WRITTEN INSTRUCTION
Repeat the following items exactly as they appear.

DATA FOR PROCESSING
┌──
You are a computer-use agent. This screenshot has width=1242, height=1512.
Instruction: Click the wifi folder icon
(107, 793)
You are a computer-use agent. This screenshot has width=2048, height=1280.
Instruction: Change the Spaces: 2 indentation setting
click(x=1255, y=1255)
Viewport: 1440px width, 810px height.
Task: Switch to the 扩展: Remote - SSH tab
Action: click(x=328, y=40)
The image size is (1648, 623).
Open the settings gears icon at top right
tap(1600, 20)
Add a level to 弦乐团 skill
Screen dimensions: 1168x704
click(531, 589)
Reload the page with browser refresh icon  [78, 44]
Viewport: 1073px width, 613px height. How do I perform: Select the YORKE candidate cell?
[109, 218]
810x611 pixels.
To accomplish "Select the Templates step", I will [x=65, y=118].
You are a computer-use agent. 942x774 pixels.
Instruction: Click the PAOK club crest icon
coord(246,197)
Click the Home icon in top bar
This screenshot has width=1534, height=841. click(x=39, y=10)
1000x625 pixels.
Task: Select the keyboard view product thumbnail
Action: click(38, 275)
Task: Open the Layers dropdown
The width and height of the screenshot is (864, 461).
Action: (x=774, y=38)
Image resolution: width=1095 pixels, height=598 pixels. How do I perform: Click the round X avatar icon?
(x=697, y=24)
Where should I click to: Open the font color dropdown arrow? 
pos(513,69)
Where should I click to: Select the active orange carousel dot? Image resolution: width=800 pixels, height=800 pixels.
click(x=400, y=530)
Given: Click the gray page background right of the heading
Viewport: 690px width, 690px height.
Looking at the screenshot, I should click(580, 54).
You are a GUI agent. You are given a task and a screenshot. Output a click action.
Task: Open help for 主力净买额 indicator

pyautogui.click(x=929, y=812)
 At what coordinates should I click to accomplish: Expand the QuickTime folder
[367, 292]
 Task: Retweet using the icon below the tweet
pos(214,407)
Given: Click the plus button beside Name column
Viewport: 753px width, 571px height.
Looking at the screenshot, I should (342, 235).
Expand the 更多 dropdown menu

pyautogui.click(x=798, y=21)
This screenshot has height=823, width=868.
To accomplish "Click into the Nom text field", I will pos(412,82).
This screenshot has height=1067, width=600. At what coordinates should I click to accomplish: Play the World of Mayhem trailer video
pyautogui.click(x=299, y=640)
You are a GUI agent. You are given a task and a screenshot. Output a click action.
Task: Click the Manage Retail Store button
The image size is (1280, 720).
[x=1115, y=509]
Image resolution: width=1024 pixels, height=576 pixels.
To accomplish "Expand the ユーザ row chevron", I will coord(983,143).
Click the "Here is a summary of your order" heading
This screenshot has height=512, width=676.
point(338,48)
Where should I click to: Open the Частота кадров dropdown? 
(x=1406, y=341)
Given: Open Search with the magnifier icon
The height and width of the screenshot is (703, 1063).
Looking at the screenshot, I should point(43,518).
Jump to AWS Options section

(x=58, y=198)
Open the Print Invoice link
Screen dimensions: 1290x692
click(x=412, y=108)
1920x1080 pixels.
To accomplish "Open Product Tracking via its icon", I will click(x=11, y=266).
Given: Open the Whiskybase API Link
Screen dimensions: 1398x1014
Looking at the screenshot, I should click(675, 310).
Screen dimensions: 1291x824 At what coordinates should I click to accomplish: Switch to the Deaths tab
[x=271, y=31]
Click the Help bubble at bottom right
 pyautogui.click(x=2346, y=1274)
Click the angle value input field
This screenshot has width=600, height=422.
└──
ANSWER
You are a computer-use agent. This screenshot has width=1242, height=1512.
Instruction: Click the wifi folder icon
(107, 793)
You are a computer-use agent. This screenshot has width=2048, height=1280.
Instruction: Change the Spaces: 2 indentation setting
click(x=1255, y=1255)
Viewport: 1440px width, 810px height.
Task: Switch to the 扩展: Remote - SSH tab
Action: click(x=328, y=40)
The image size is (1648, 623).
Open the settings gears icon at top right
tap(1600, 20)
Add a level to 弦乐团 skill
Screen dimensions: 1168x704
click(531, 589)
Reload the page with browser refresh icon  [78, 44]
Viewport: 1073px width, 613px height. How do I perform: Select the YORKE candidate cell?
[109, 218]
810x611 pixels.
To accomplish "Select the Templates step", I will [x=65, y=118].
You are a computer-use agent. 942x774 pixels.
Instruction: Click the PAOK club crest icon
coord(246,197)
Click the Home icon in top bar
This screenshot has width=1534, height=841. click(x=39, y=10)
1000x625 pixels.
Task: Select the keyboard view product thumbnail
Action: click(38, 275)
Task: Open the Layers dropdown
The width and height of the screenshot is (864, 461).
Action: (x=774, y=38)
Image resolution: width=1095 pixels, height=598 pixels. How do I perform: Click the round X avatar icon?
(x=697, y=24)
Where should I click to: Open the font color dropdown arrow? 
pos(513,69)
Where should I click to: Select the active orange carousel dot? Image resolution: width=800 pixels, height=800 pixels.
click(x=400, y=530)
Given: Click the gray page background right of the heading
Viewport: 690px width, 690px height.
Looking at the screenshot, I should click(580, 54).
You are a GUI agent. You are given a task and a screenshot. Output a click action.
Task: Open help for 主力净买额 indicator

pyautogui.click(x=929, y=812)
 At what coordinates should I click to accomplish: Expand the QuickTime folder
[367, 292]
 Task: Retweet using the icon below the tweet
pos(214,407)
Given: Click the plus button beside Name column
Viewport: 753px width, 571px height.
Looking at the screenshot, I should (342, 235).
Expand the 更多 dropdown menu

pyautogui.click(x=798, y=21)
This screenshot has height=823, width=868.
To accomplish "Click into the Nom text field", I will pos(412,82).
This screenshot has height=1067, width=600. At what coordinates should I click to accomplish: Play the World of Mayhem trailer video
pyautogui.click(x=299, y=640)
You are a GUI agent. You are given a task and a screenshot. Output a click action.
Task: Click the Manage Retail Store button
The image size is (1280, 720).
[x=1115, y=509]
Image resolution: width=1024 pixels, height=576 pixels.
To accomplish "Expand the ユーザ row chevron", I will coord(983,143).
Click the "Here is a summary of your order" heading
This screenshot has height=512, width=676.
point(338,48)
Where should I click to: Open the Частота кадров dropdown? 
(x=1406, y=341)
Given: Open Search with the magnifier icon
The height and width of the screenshot is (703, 1063).
Looking at the screenshot, I should point(43,518).
Jump to AWS Options section

(x=58, y=198)
Open the Print Invoice link
Screen dimensions: 1290x692
click(x=412, y=108)
1920x1080 pixels.
To accomplish "Open Product Tracking via its icon", I will click(x=11, y=266).
Given: Open the Whiskybase API Link
Screen dimensions: 1398x1014
Looking at the screenshot, I should click(675, 310).
Screen dimensions: 1291x824 At what coordinates should I click to accomplish: Switch to the Deaths tab
[x=271, y=31]
Click the Help bubble at bottom right
 pyautogui.click(x=2346, y=1274)
Click the angle value input field
This screenshot has width=600, height=422.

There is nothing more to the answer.